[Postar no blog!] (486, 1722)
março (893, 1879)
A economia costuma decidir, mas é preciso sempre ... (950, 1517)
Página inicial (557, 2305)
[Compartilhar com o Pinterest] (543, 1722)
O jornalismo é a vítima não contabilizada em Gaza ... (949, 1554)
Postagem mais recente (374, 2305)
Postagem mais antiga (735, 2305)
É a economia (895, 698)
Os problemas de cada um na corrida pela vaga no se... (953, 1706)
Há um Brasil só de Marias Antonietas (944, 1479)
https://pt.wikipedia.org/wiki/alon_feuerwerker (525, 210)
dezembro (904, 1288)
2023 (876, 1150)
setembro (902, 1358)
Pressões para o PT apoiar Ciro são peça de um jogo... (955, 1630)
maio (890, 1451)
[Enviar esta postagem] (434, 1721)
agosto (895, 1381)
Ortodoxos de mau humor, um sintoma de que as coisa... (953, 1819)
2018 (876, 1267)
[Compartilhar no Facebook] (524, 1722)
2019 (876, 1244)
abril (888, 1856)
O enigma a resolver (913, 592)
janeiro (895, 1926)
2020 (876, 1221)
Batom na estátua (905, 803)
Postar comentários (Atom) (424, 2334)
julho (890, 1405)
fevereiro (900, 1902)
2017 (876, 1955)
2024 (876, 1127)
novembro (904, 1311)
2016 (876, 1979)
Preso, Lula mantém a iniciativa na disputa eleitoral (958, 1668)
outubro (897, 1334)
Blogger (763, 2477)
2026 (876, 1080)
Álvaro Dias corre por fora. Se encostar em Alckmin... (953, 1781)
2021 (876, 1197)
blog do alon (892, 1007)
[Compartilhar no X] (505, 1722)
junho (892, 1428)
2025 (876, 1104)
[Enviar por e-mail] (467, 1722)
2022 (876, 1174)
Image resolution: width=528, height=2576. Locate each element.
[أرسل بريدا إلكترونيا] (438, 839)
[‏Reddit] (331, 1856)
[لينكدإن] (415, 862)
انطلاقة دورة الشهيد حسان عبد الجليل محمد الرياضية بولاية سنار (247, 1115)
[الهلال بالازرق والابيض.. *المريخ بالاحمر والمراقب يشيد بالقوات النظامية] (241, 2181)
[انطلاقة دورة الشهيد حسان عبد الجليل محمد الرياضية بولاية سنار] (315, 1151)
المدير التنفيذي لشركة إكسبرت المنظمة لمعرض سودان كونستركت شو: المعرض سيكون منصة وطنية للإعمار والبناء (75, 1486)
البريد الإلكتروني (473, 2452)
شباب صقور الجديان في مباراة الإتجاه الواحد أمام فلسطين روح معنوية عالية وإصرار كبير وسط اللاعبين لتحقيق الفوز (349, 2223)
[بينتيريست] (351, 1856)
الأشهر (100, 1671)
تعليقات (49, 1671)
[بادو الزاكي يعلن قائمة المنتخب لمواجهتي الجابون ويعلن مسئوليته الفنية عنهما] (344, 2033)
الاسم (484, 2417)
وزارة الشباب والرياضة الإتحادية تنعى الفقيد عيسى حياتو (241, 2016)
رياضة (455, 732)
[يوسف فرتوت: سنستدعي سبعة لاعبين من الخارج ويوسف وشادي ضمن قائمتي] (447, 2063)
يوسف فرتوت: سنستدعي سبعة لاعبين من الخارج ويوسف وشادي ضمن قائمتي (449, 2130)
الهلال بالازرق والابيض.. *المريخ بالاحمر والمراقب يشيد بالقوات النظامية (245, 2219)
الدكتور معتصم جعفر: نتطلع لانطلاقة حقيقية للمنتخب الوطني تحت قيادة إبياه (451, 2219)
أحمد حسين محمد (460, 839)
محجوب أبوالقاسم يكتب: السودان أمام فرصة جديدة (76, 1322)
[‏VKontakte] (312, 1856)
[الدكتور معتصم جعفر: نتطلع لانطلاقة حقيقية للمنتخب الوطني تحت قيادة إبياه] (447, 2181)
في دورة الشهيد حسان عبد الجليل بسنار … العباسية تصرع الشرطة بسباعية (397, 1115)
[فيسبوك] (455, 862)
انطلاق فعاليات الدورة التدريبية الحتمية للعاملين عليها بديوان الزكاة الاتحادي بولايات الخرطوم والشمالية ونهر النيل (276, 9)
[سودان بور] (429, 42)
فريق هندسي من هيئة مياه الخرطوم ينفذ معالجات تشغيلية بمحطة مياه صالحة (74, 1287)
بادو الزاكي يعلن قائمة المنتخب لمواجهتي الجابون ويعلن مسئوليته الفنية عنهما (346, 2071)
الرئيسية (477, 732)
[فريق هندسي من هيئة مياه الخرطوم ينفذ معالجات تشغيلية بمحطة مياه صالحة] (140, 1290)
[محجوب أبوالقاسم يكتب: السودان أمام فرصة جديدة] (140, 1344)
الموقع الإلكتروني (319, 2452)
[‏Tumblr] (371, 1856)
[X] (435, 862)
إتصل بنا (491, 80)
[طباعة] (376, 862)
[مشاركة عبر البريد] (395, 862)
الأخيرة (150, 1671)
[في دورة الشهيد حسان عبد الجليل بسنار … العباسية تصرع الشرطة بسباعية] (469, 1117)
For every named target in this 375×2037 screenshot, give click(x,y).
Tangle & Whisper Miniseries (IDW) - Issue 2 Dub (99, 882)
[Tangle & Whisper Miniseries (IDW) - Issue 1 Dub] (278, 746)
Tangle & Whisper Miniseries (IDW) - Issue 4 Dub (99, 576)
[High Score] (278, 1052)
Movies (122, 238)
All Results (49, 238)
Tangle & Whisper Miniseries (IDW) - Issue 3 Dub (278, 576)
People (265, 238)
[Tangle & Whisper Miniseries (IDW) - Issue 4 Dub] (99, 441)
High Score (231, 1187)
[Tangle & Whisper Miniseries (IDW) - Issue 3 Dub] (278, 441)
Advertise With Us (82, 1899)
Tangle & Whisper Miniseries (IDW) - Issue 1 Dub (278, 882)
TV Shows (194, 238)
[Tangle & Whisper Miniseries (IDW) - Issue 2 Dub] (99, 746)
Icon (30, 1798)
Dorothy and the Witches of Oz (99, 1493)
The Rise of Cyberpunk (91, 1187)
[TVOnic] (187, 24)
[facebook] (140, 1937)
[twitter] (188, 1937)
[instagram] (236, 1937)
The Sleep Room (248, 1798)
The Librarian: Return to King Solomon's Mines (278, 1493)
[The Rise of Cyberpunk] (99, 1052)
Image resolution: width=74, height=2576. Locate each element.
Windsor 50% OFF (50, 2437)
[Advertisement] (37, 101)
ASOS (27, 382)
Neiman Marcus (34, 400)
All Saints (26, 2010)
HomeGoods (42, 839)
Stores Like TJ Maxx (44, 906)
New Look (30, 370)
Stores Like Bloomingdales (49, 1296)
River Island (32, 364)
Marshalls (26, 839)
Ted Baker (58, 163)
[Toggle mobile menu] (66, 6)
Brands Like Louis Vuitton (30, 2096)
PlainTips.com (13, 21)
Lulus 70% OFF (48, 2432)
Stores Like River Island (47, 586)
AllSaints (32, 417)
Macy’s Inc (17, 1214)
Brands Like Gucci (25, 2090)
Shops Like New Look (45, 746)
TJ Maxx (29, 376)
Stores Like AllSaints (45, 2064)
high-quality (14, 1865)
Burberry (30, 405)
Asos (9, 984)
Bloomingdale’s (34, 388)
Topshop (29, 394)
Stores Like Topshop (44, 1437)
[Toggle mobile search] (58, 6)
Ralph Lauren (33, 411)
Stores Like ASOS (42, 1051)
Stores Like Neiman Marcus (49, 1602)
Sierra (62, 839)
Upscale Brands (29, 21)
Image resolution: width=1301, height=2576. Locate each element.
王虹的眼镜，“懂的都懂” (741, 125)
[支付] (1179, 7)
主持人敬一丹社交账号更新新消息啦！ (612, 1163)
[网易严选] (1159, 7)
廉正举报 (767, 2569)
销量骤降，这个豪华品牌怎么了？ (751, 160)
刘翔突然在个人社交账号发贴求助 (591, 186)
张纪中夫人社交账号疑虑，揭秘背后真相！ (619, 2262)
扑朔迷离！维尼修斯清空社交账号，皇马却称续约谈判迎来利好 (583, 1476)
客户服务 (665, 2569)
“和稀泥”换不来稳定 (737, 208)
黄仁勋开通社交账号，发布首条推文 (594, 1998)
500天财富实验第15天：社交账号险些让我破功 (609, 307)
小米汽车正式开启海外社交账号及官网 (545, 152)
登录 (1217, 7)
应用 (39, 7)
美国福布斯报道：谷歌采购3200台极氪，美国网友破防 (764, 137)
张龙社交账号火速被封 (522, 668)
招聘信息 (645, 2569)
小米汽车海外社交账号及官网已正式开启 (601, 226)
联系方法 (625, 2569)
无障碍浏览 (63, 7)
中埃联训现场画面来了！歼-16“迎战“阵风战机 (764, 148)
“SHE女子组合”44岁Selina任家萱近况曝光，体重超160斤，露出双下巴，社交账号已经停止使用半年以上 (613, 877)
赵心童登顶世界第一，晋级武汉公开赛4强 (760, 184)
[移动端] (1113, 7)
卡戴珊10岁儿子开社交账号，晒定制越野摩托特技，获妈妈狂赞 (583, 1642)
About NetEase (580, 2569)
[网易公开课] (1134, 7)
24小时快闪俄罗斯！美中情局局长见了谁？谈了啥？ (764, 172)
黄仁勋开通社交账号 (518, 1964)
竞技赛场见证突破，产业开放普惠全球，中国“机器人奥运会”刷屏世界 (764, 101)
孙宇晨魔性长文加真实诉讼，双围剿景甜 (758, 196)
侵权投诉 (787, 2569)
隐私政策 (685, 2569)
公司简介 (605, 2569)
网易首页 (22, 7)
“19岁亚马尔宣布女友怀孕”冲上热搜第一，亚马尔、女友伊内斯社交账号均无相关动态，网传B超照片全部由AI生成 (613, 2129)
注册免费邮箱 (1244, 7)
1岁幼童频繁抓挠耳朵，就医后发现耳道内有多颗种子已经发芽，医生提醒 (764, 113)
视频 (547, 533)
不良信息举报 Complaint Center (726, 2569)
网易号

## WHAT THIS TASK INVOLVES:
Using the records above, set down exactly the lines from the one with "Lulus 70% OFF (48, 2432)" through the one with "销量骤降，这个豪华品牌怎么了？ (751, 160)", inclusive, and nothing more.

## RESPONSE:
Lulus 70% OFF (48, 2432)
Stores Like River Island (47, 586)
AllSaints (32, 417)
Macy’s Inc (17, 1214)
Brands Like Gucci (25, 2090)
Shops Like New Look (45, 746)
TJ Maxx (29, 376)
Stores Like AllSaints (45, 2064)
high-quality (14, 1865)
Burberry (30, 405)
Asos (9, 984)
Bloomingdale’s (34, 388)
Topshop (29, 394)
Stores Like Topshop (44, 1437)
[Toggle mobile search] (58, 6)
Ralph Lauren (33, 411)
Stores Like ASOS (42, 1051)
Stores Like Neiman Marcus (49, 1602)
Sierra (62, 839)
Upscale Brands (29, 21)
Image resolution: width=1301, height=2576. Locate each element.
王虹的眼镜，“懂的都懂” (741, 125)
[支付] (1179, 7)
主持人敬一丹社交账号更新新消息啦！ (612, 1163)
[网易严选] (1159, 7)
廉正举报 (767, 2569)
销量骤降，这个豪华品牌怎么了？ (751, 160)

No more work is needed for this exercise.